How to query for pages without a specific tag

I’m trying to run a query to find pages that have NOT been tagged with a specific tag in a space. I know that to find pages WITH a tag, I can use the query string:

"select doc.title, doc.fullName from Document doc, 
doc.object(XWiki.TagClass) tag  
where ('someTag' member of tag.tags) and 
(doc.space like :space or doc.space like ':space.%') 
order by doc.fullName asc"

However, the inverse doesn’t work:

"select doc.title, doc.fullName from Document doc, 
doc.object(XWiki.TagClass) tag  
where ('someTag' not member of tag.tags) and 
(doc.space like :space or doc.space like ':space.%') 
order by doc.fullName asc"

When I run this query, it will return the following:

  • Pages that have tags that are not someTag.
  • Pages that have been tagged previously, but no longer have any tags.

The query misses:

  • Pages that have never been tagged.

So the query seems to only find pages that have had a TagClass object initialized at some point in the page’s existence.
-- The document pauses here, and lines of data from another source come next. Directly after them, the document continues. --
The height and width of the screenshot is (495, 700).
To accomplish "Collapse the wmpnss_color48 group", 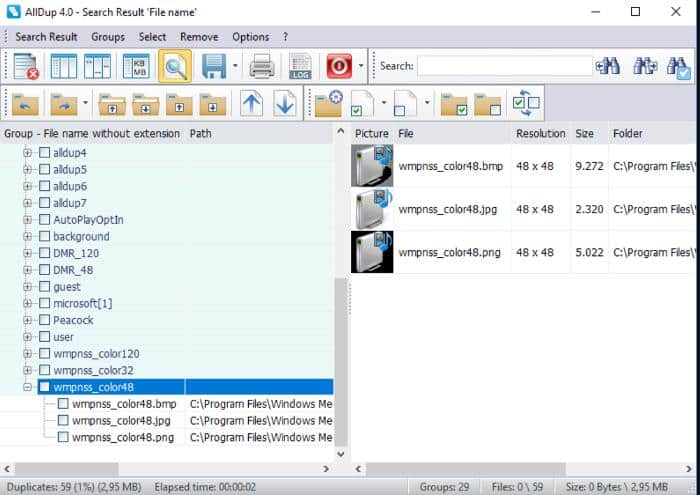I will pyautogui.click(x=27, y=387).
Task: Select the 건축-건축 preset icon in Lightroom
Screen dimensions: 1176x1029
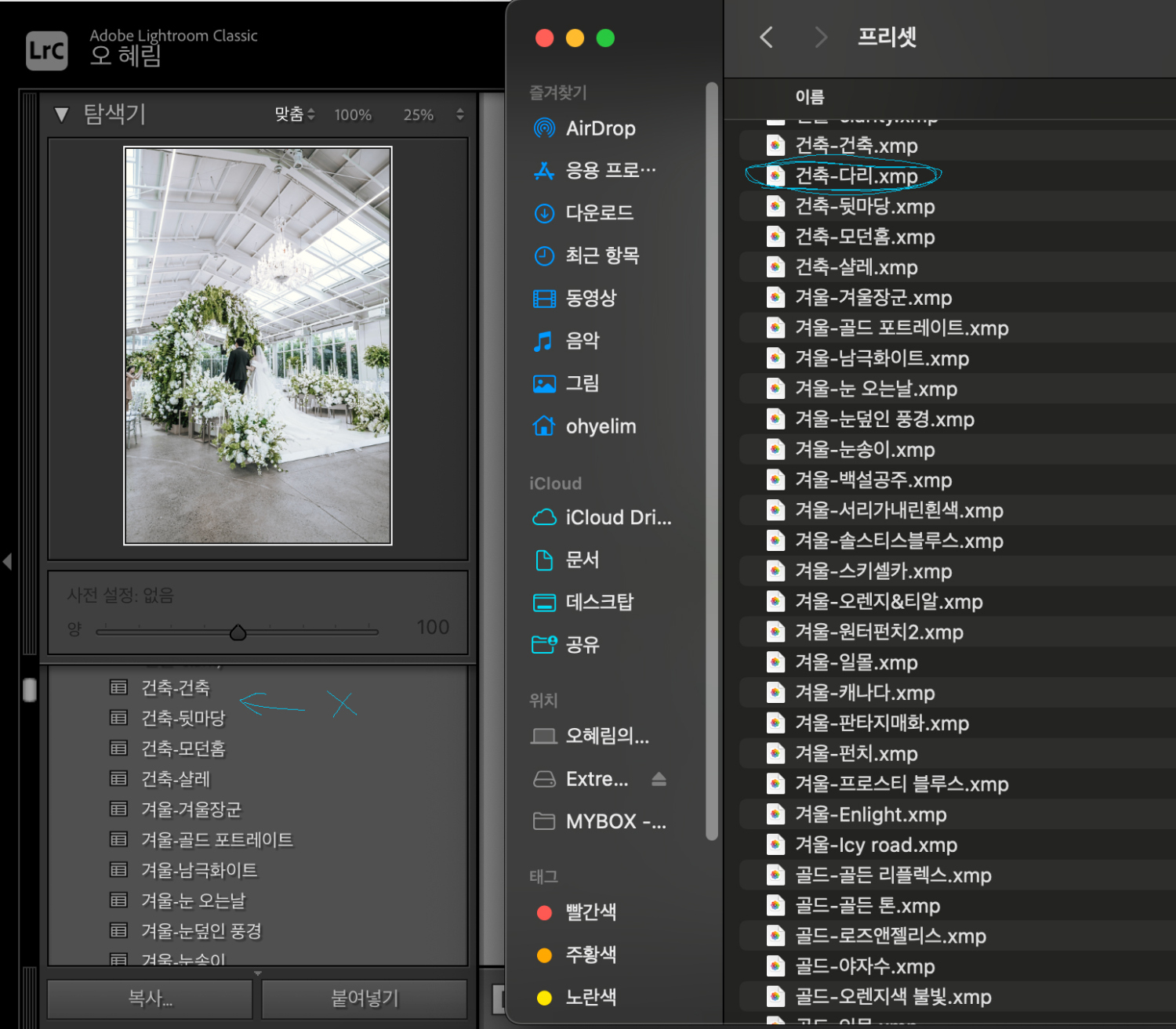Action: (x=118, y=687)
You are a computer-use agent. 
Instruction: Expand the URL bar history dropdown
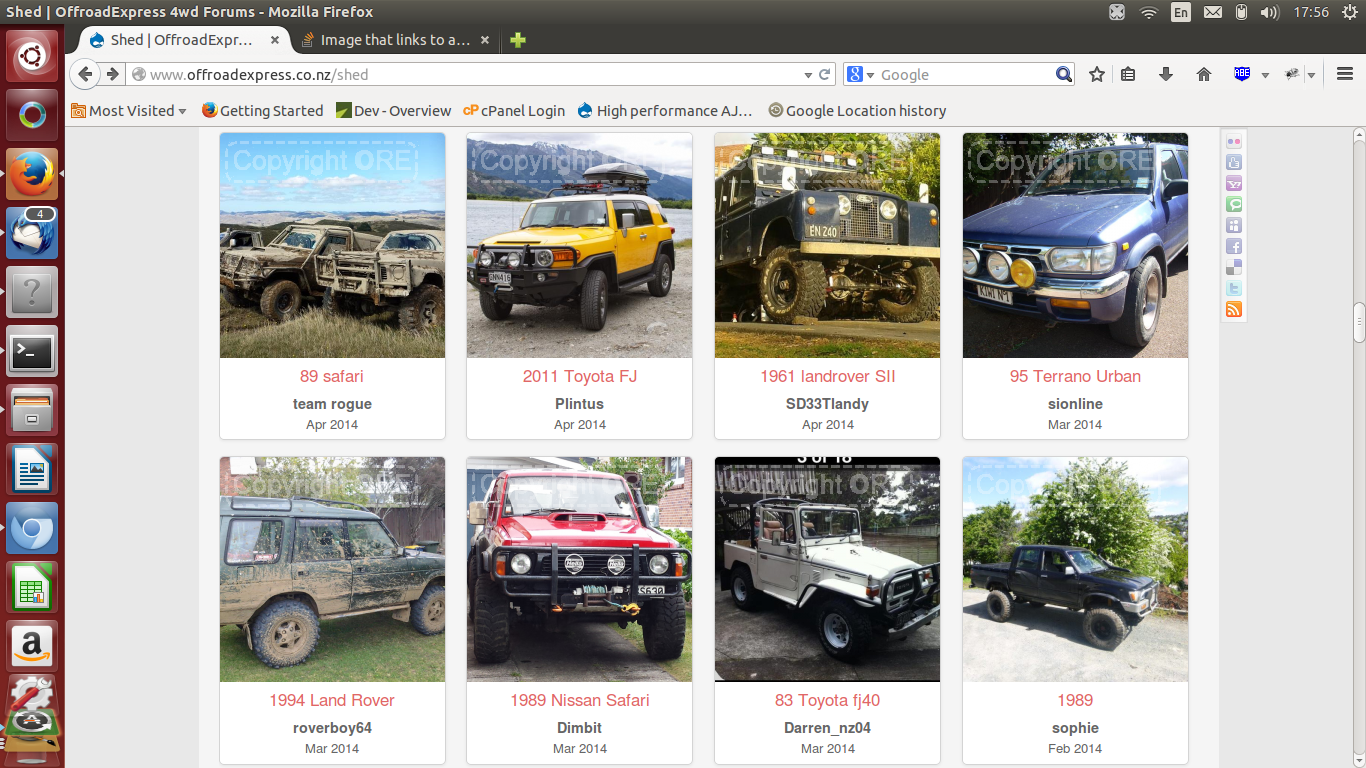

What is the proper way to query for pages WITHOUT a specific tag?

I think you’d need to search for documents having an XWiki.TagClass xobject with a tags xproperty not containing your tag value AND for documents not having an XWiki.TagClass xobject.

Thank you @vmassol. I understand the logic, but the part I can’t figure out is how to test whether a document has an XWiki.TagClass object. I’m familiar with SQL, but am new to XWQL/JPQL and HQL. I don’t understand how to work with the entities returned by doc.object(). None of the usual SQL constructs seem to work with it (testing for null, empty, etc.), so I’m clearly misunderstanding what doc.object() is doing. There is very little even mentioned about it either on the XWiki Query Module page or in Oracle’s JPQL documentation. Is there somewhere I can go to learn more about how this works? Could you provide an example on how to find pages without an XWiki.TagClass object?

Indeed, I don’t know how to express that using XWQL. I’ve tried the following but it didn’t work:

select distinct doc.fullName from Document doc where doc.fullName not in (select distinct doc2.fullName from Document doc2, doc2.object(XWiki.TagClass) as tags)

Thanks. I tried something similar yesterday, along with about 50 other ways too. This would be trivially easy if tags were stored in the database with a many-to-many relationship with the xwikidoc table.

Perhaps another approach might work. Are the tags stored in the database at all? There isn’t a table dedicated to tags, but there is an xwikiobjects table that associates the XWiki.TagClass class name in the XWO_CLASSNAME column with documents in the XWO_NAME column. Would this be a way of determining which documents have an XWiki.TagClass object?

I tried running the following SQL directly on the database and it gets me close:

SELECT d.* FROM xwikidoc d WHERE d.XWD_FULLNAME LIKE 'Development.%' 
AND d.XWD_FULLNAME NOT IN 
(SELECT o.XWO_NAME FROM xwikiobjects o WHERE o.XWO_NAME LIKE 'Development.%' 
AND o.XWO_CLASSNAME = 'XWiki.TagClass');

I could only sample a few pages out of the 1256 rows it returned, most of them were indeed untagged. However I found 1 page that was tagged and a bunch of pages in the result set that had been deleted or renamed.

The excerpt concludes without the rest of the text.